Monroe revealed that the ONS is planning to increase the number of household items it measures to give a clearer picture of the impact of inflation on different households.
“The ONS have been very good, we had a meeting shortly after all of this [the viral tweet thread] spear. They will now measure, in their own terms, not just the price of one type of apple in the supermarket, but the price and purchase of each type of apple in each type of supermarket. »
She then discussed the issues faced by low-income tenants and those on allowances – an experience Monroe herself knows well.
“I’ve worked with an organization called Generation Rent – they’re concerned that landlords are trying to raise rents at a time when all other bills are skyrocketing.
“Tenants in theory can negotiate a rent increase or go to Property Court, but in reality that almost never happens. I’ve rented 22 properties in my short life, and several of them I was served with no fault eviction notice – Section 21 notice – no fault of mine. Some of them just didn’t want a tenant using the benefits.”
She described a “two-tier” system of discrimination in the private rental market, between what is available to people who receive housing benefit and people who receive a bit more.
“It’s become illegal for people to discriminate against people on allowances so what they’ve done is they’ve put up properties that are moldy, damp, single-glazed and quite unfit for habitation. at the rate at which housing allowance is set at for that area.
“And if you have a nice flat and you don’t want people on benefits living in your flat, you just add a hundred pounds to that. In several properties I was in, I wouldn’t keep a dog.
“And you know, now that I’ve sold a few books and have a moderate income, the whole world belongs to me.

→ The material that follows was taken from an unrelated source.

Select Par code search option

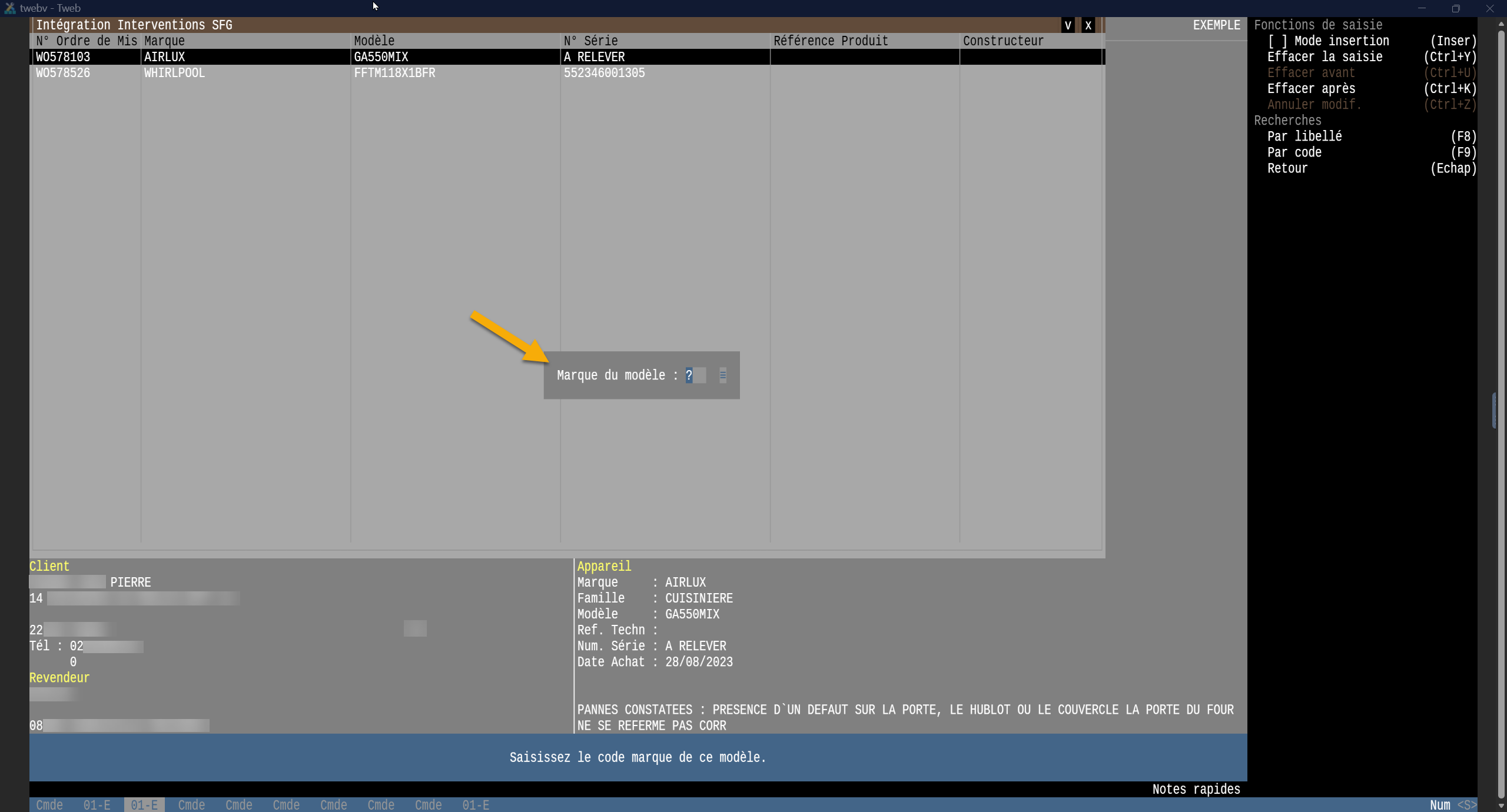tap(1294, 152)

And that’s not true. Telling these people that you don’t deserve safe, clean and livable simply because of your situation.
“I think landlords need to be held accountable for the condition of their properties, and look at these two different price points and look at what’s available to renters in two completely different situations, because they’re completely different.”
Monroe was asked if there was anything the government could do to support low-income tenants.
She said: “Before, there was a top-up benefit called discretionary housing payment for people whose rent was over their housing allowance. It’s not advertised, but if you had a sympathetic local councilor telling you about it, you would write to your local council, and you could get that difference in your rent paid.
“It was discretionary and it was done on a case-by-case basis. But it was phased out about 8 years ago, and it’s very strongly evidenced with the increase in food bank use, the increase of poverty in the UK. This extra top-up was the difference between being able to pay rent and not being able to pay. When it was removed, it plunged millions of people into hardship overnight. ”
It comes as 22million customers in the UK will be hit by a huge rise in their energy bills next month – after Ofgem confirmed the record energy price cap increase of 54%.
The move would add £693 to the average annual energy bill overnight from April, and as Ofgem said: “Those who default to direct debit will see an increase of £693 from £1,277 to £1,971 a year. see an increase of £708 from £1,309 to £2,017.”
Monroe added: “No one is asking for the moon, people just want to pay their rent and be able to feed their children.”